The idea for this came from here. Thanks marchost. The key line in this small script is this one: DBS="$(mysql -u root -ppassword -Bse 'show databases')". It calls the MySQL CLI, requests and retrieves into the $DBS variable, in plain text with no additional details or formatting other than line feeds, the names of all the databases that this MySQL instance is managing. Before I found this, I had had to manually create a list of the databases to backup in my scripts. This little line makes it fully automatic 🙂 The rest of the script should be fairly self explanatory I hope.

Warning: There is no error checking or anything here. It was only needed for a one time backup and it worked. But if you plan to use it more frequently you’ll need to add some tests and checks. I would also suggest creating a “backup” user on the MySQL database that has global privileges for just SELECT and LOCK TABLES which is enough. That way you are not exposing your databases’ root password to all and sundry.

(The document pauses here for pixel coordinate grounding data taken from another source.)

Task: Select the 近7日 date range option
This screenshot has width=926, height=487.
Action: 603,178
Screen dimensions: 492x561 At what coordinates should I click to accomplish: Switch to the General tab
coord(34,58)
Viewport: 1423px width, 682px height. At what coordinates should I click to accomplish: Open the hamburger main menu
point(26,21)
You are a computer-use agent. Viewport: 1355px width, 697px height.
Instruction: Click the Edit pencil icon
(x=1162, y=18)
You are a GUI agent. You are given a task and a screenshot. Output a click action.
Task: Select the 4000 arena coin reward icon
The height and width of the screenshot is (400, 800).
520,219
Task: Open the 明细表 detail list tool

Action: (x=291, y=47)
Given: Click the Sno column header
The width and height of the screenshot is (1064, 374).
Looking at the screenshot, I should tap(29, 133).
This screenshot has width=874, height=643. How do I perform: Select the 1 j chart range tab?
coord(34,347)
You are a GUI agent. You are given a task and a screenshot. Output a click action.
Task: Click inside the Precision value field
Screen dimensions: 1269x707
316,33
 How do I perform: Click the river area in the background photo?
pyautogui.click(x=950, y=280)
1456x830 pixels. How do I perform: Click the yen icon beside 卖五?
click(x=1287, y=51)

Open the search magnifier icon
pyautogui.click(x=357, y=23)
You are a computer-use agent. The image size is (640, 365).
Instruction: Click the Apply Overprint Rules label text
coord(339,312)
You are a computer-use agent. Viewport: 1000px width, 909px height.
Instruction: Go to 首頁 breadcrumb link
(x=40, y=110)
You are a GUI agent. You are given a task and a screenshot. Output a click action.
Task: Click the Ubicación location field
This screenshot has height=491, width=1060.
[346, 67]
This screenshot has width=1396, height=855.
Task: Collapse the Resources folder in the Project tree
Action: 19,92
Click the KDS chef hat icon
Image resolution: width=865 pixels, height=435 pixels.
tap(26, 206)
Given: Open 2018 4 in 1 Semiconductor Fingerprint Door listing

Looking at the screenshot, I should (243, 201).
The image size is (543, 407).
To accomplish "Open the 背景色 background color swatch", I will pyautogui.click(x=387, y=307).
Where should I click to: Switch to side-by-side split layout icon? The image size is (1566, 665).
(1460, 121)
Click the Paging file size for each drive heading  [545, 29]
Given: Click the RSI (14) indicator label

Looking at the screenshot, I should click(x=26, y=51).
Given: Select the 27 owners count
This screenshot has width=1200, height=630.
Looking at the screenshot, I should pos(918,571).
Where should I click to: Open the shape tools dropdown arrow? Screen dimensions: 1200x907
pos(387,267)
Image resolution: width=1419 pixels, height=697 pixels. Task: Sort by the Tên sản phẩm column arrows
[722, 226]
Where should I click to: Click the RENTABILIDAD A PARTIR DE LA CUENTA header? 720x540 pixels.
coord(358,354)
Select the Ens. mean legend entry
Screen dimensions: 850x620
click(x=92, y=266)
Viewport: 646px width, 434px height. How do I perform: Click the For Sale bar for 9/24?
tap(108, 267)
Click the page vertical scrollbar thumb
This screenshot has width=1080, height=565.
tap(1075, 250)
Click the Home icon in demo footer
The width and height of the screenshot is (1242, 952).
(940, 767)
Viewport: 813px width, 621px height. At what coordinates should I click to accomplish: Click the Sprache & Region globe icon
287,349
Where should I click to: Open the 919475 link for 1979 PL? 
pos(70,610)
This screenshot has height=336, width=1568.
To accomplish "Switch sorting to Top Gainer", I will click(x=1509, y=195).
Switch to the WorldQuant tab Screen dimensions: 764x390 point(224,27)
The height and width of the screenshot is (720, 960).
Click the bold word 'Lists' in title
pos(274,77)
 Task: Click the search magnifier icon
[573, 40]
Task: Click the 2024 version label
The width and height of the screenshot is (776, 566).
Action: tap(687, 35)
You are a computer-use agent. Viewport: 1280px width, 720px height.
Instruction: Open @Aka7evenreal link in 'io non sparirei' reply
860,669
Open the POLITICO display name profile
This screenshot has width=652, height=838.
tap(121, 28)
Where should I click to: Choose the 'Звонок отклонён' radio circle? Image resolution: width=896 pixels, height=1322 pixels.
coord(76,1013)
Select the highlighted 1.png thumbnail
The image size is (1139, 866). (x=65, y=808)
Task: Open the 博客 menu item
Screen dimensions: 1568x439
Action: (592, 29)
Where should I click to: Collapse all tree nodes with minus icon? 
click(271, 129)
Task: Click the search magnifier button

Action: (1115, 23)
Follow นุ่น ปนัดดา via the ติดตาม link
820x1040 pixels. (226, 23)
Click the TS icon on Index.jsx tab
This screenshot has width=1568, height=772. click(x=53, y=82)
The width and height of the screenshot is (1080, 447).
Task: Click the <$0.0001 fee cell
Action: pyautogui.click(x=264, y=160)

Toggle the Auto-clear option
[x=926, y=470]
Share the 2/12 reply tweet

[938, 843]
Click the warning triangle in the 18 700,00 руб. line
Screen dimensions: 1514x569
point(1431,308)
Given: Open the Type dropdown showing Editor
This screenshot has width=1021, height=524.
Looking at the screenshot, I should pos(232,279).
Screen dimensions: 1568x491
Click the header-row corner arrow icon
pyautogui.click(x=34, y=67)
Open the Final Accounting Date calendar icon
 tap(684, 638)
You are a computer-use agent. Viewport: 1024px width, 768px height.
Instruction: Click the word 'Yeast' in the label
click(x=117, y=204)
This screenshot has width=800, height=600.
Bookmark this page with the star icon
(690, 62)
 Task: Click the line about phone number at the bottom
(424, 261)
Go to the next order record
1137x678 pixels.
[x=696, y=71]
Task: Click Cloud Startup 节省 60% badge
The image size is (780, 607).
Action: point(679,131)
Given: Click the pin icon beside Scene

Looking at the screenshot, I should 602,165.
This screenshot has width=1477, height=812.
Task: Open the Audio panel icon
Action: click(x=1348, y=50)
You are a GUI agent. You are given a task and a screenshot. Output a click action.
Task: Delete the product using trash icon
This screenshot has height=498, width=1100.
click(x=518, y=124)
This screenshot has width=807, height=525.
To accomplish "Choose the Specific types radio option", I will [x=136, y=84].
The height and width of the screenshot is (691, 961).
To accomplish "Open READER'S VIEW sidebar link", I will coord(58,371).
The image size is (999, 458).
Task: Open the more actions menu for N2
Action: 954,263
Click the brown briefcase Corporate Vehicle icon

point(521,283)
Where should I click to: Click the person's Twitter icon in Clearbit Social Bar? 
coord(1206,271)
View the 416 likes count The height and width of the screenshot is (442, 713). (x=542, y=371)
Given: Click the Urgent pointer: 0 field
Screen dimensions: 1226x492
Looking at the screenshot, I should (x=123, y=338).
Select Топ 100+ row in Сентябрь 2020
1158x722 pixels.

And then, once my new server was up and running, I needed to drag loads of data back and do some judicious chmodding and chowning. Now, I’d always been niggled that I didn’t know how to do a recursive chmod on just files or directories. Well; I found out thanks to google and someone called AdaHacker.

find $DIRNAME -type f -exec chmod 640 {} \;

This is a recursive chmod command that works on files only. I didn’t use $DIRNAME as I was running this from the command line. Just replace it with ./ to work from the current directory. If you want to do a similar thing for just directories then replace the -type f with -type d.

Hopefully these will be helpful to some. They were to me.